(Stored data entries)
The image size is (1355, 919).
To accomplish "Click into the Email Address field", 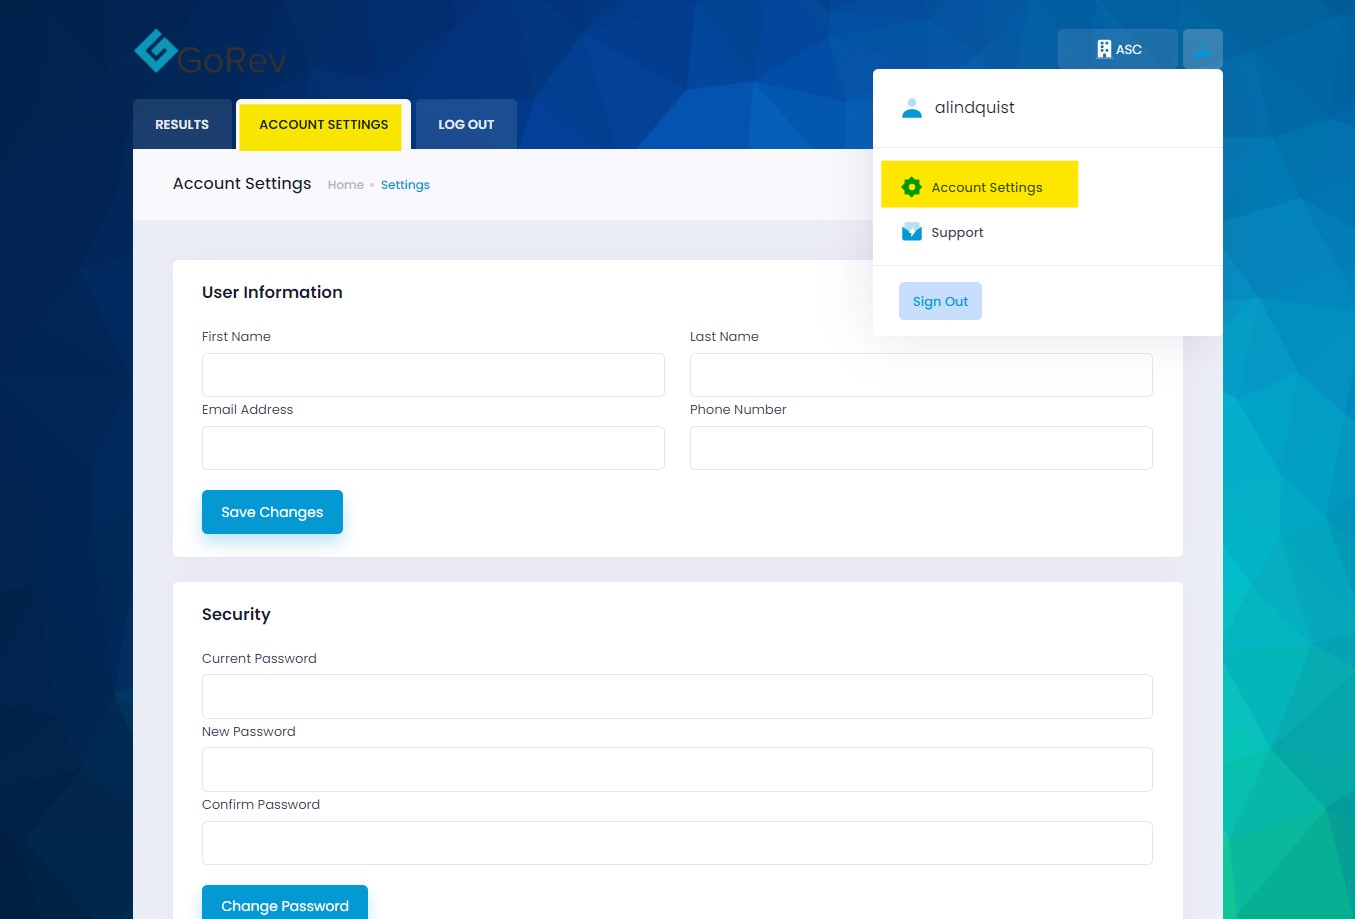I will (x=433, y=448).
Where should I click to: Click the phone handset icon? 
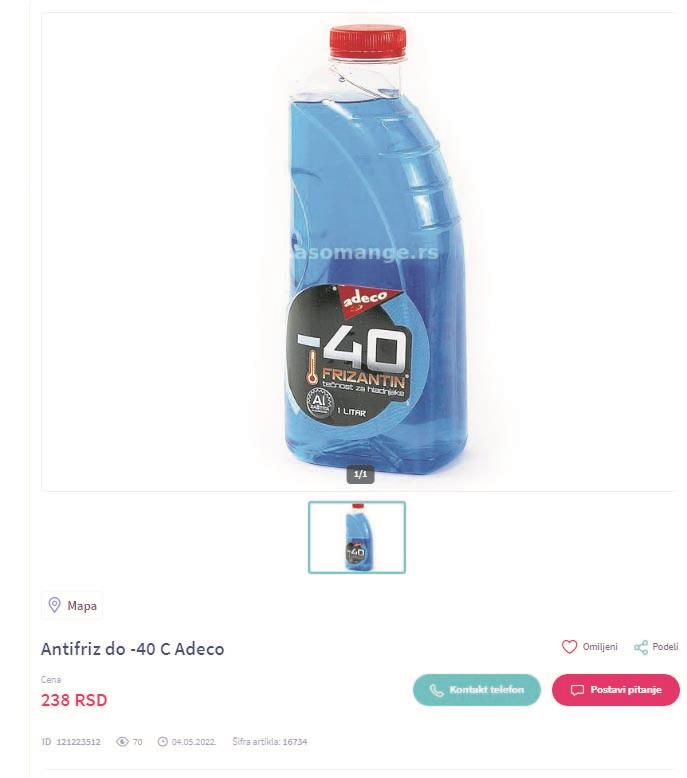pyautogui.click(x=436, y=690)
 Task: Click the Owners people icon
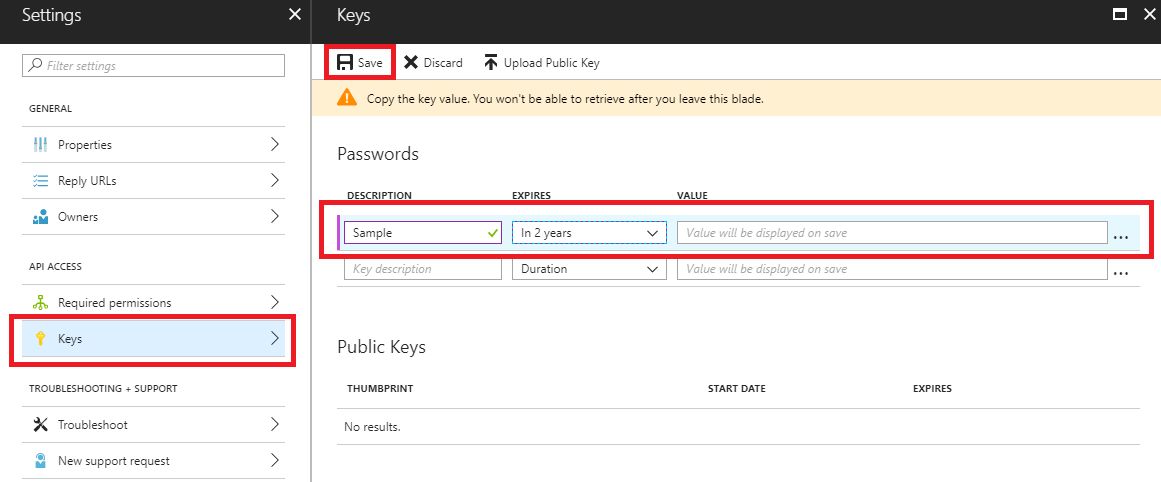click(41, 217)
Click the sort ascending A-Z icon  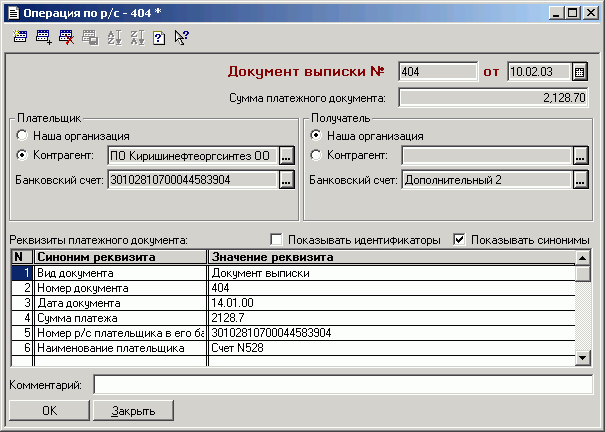tap(114, 37)
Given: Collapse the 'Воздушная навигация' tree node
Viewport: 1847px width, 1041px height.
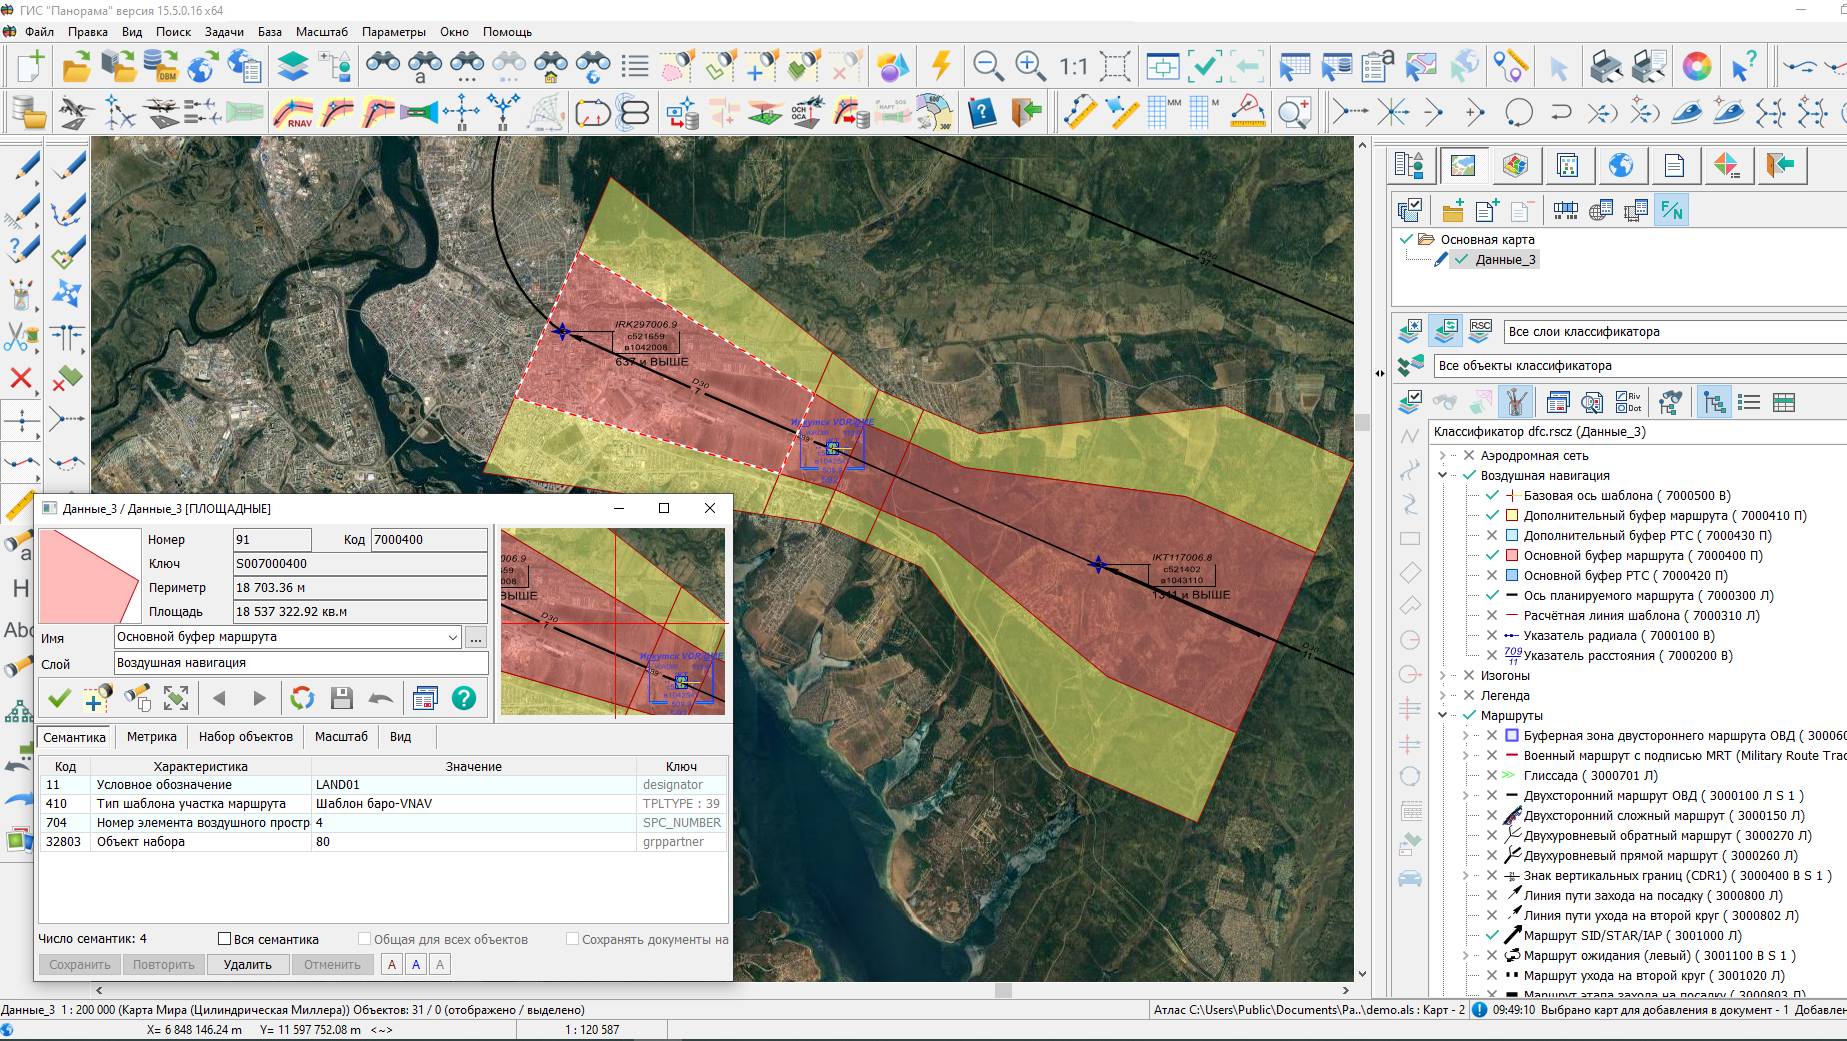Looking at the screenshot, I should pos(1443,476).
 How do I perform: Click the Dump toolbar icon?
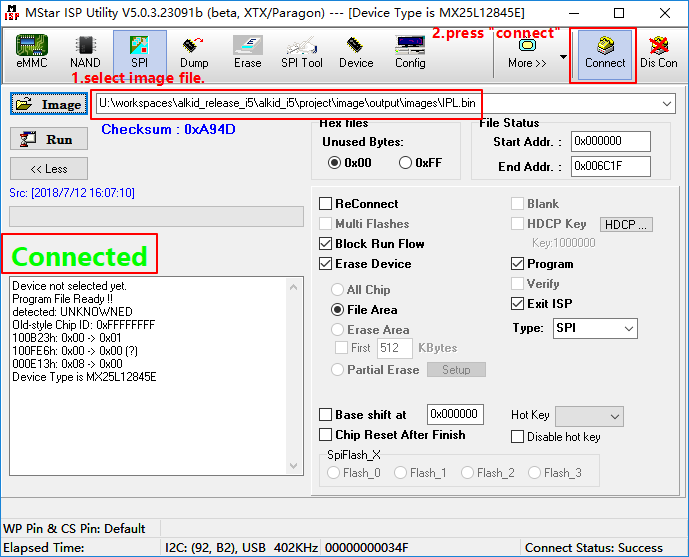194,52
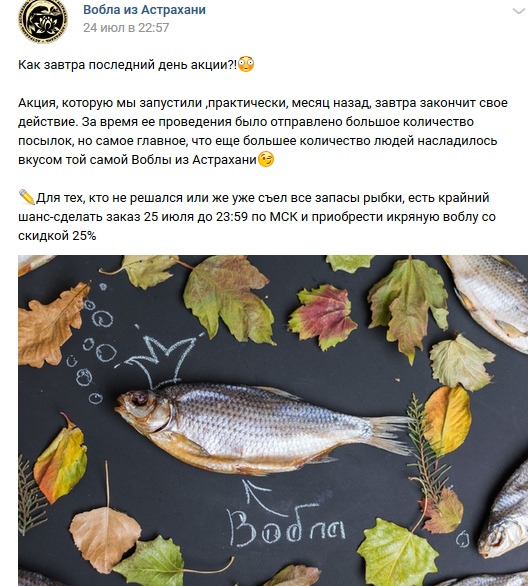Click the red maple leaf in the photo

[322, 316]
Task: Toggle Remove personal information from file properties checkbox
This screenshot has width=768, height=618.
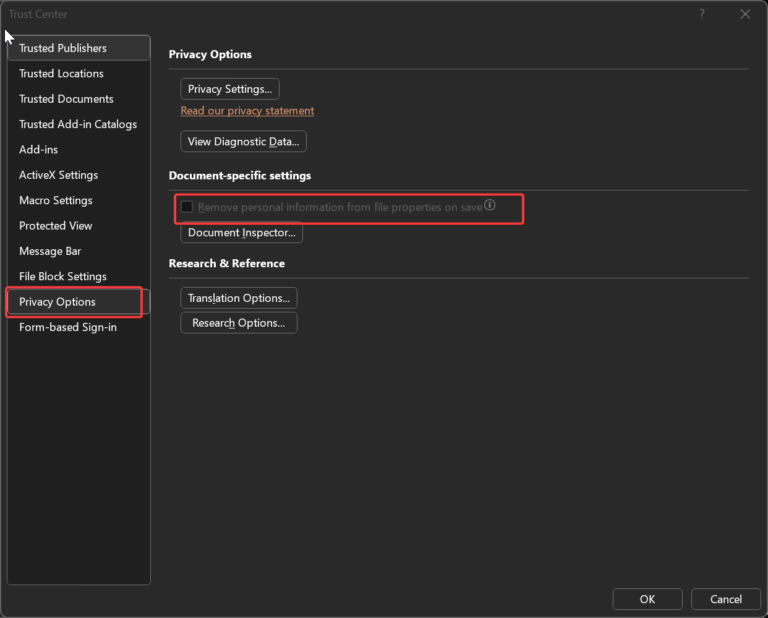Action: pos(187,207)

_Activity_
Looking at the records above, extract only the lines from the one with "How do I perform: Click" through the last line, exactly, with the pictures left out.

_Response_
 How do I perform: Click the Dump toolbar icon?
194,52
Click the red maple leaf in the photo

[322, 316]
Task: Toggle Remove personal information from file properties checkbox
This screenshot has width=768, height=618.
Action: pos(187,207)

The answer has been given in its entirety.